The next issue that we come across is that when we change core distances, we also potentially change the reachability distances and thus the minimum spanning tree. Note that the reachability distance is defined as
$$d_r(v,w) = \text{max}\{\text{core}_k(v), \text{core}_k(w), d(v,w)\}$$

My theory is that we can use parts of the previously computed minimum spanning tree as a starting forest for the new minimum spanning tree. This is based off of the idea that when adding new vertices to an existing MST, we can run Prim's (or another MST algorithm) starting from the existing MST and adding the new vertices and edges ([here](https://stackoverflow.com/questions/52168792/update-minimum-spanning-tree-after-a-new-vertex-is-added)). This should be faster than recomputing the entire MST from scratch. Another response also mentions algorithms that exist for updating MSTs, such as those in [this paper](https://www.sciencedirect.com/science/article/pii/0022000078900223).

In [this response](https://stackoverflow.com/a/9934785) to a different question, we may be able to handle the case of old points that have had their core distances updated, especially when we consider that the addition of a point can only decrease the core distance between two points and thus the reachability distance. Thus, we have only two cases to consider of the four outlined in the response.

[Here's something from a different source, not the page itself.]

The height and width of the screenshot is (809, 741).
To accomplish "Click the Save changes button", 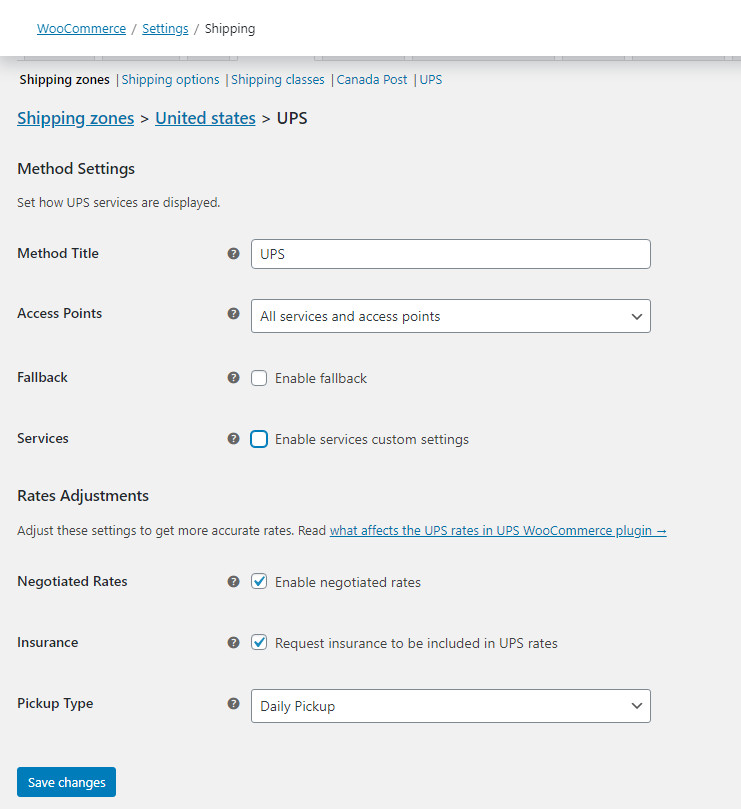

The problem is that since the core distances for some of the old points

Let $G = (V, E)$ be the graph with vertices $V$ and edges $E$ where $V$ is the set of data points and $E$ is the set of edges between the data points. Let $T = (V, E_T)$ be the minimum spanning tree of $G$ created by the HDBSCAN algorithm for some $k$ where $E_T$ is the set of edges in the minimum spanning tree. Note that by the HDBSCAN algorithm, T was created with weights defined by the reachability distance metric. Let $d_r(a,b)$ be the reachability distance and $d(a,b)$ be the eucliden distance between two points $a$ and $b$.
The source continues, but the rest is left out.